3. We had to do something to make sure the illegals didn’t vote.

This quite inflammatory statement perpetuates the falsity that (1) illegal immigrants subvert elections, and (2) that voter impersonation and illegal voting would occur but for the protections offered by the Texas picture I.D. law. Of course, the statement also panders to bigots, and encourages the broad stereotyping of immigrants as threatening, seditious outsiders plotting our downfall.

The quality of online debate being what it is, one is justified in regarding supporters of the 2011 Texas voter I.D. law with weary resignation. A rejoinder with links to reputable sources isn’t likely to cause any committed bigots to go through a “road to Damascus” conversion experience, where the scales fall from their eyes and they renounce their prior ignorance.

But once in a great while, formerly ignorant persons will throw off their shackles and open their eyes, sometimes because of a personal experience that leads to an epiphany, and sometimes because a seed of doubt is nurtured by an inherent suspicion of appeals to authority.

In the hope that at least some supporters of the 2011 Texas law could imagine that they might be wrong, I offer the following links to reputable sources:

An Overview of Pending Voter I.D. Litigation

Goldfeder, Jerry, and Myna Perez, “Proving Who You Are: The Legal Battle Over Voter I.D. Laws” (N.Y. Law Journal, June 4, 2014) (available at http://www.stroock.com/SiteFiles/Pub1495.pdf).

The Incapacity of Voter I.D. Laws to Significantly Affect Actual Election Fraud

Gilbert, Michael, “The Problem of Voter Fraud” (SSRN draft, pending publication in Columbia Law Review, 2015) (available at http://papers.ssrn.com/sol3/papers.cfm?abstract_id=2488645).
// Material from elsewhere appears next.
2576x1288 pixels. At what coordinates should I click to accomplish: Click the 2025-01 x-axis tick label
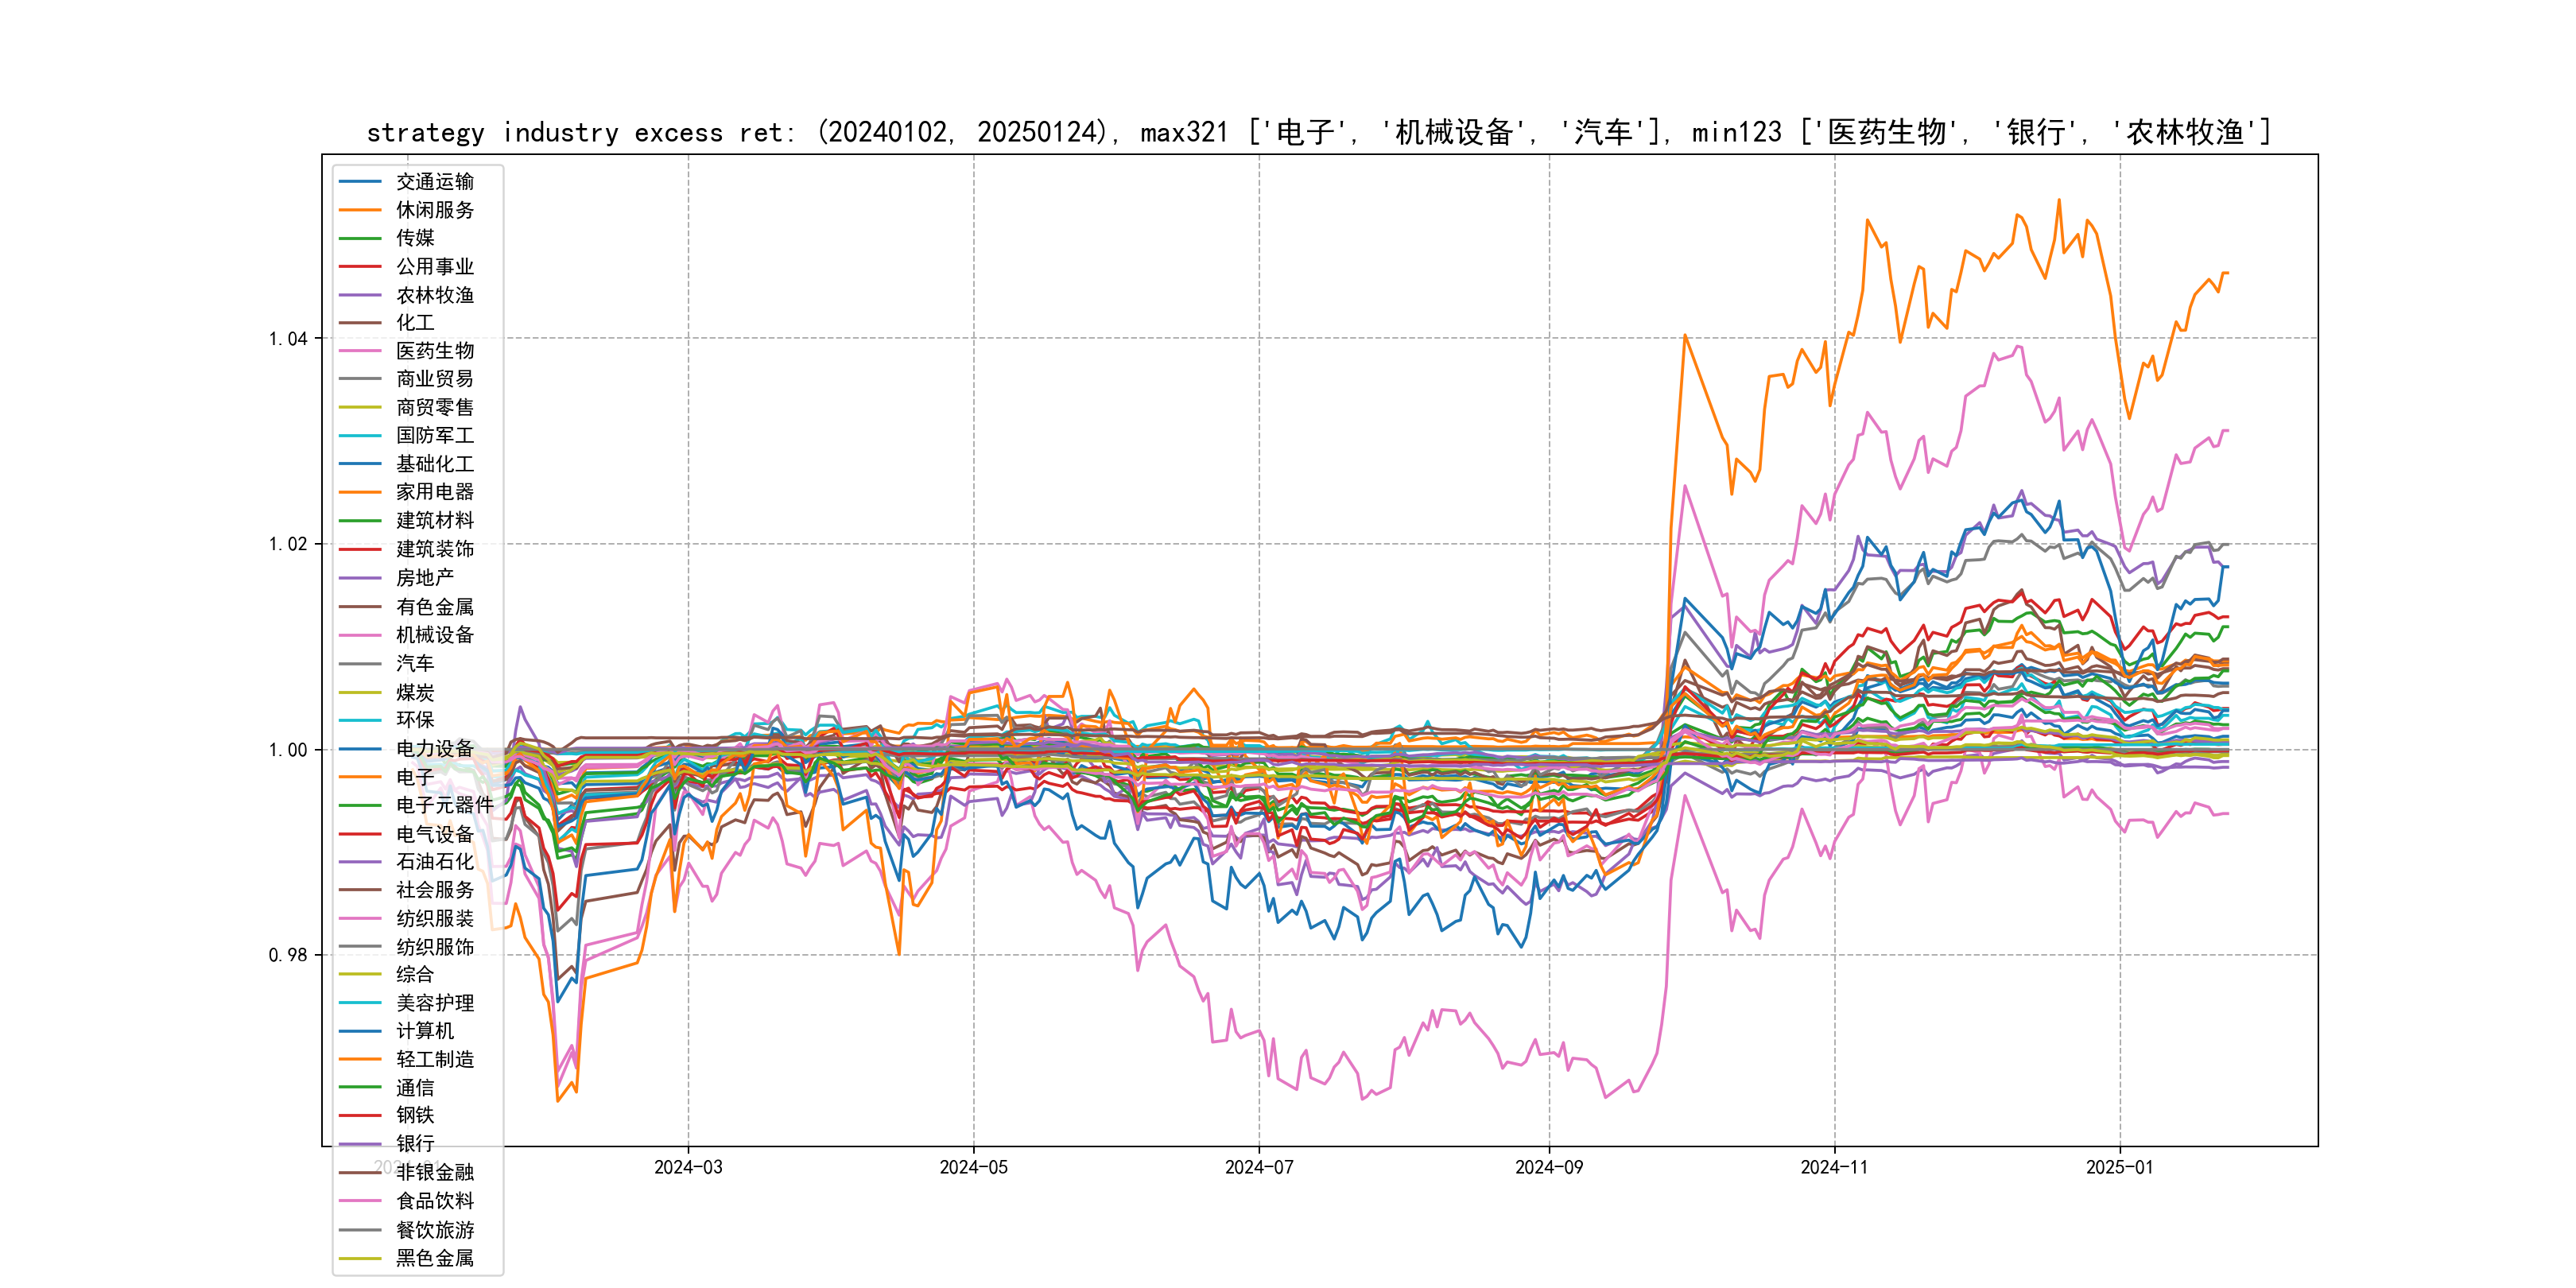[2119, 1167]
Pitts, Michael, “Empirically Measuring the Impact of Photo I.D. Over Time and It’s Impact on Women” (SSRN draft, pending publication in Indiana Law Review, 2015) (available at http://papers.ssrn.com/sol3/papers.cfm?abstract_id=2479500).

The Lack of Evidence of Actual In-Person Illegal Voting

Levitt, Justin, “A comprehensive investigation of voter impersonation finds 31 credible cases out of one billion ballots cast” (Washington Post, August 8, 2014) (available at http://www.washingtonpost.com/blogs/wonkblog/wp/2014/08/06/a-comprehensive-investigation-of-voter-impersonation-finds-31-credible-incidents-out-of-one-billion-ballots-cast/).

The Discriminatory Impact of Voter I.D. Laws

Bentele, Keith, and Erin O’Brien “Jim Crow 2.0? Why States Consider and Adopt Restrictive Voter Access Policies” (Perspective on Politics, Dec. 2013, pps. 1088-1116) (available in draft form at http://cdn.umb.edu/images/cla_p_z/Jim_Crow_2_0_-_Bentele.pdf).

Barreto, Matt, Steven Nuno, and Gabriel Sanchez, “The Disproportionate Impact of Voter I.D. Requirements On the Electorate – New Evidence From Indiana” (available at: http://faculty.washington.edu/mbarreto/papers/PS_VoterID.pdf).

As my high school history teacher liked to say, “Use your god-given brains, people!”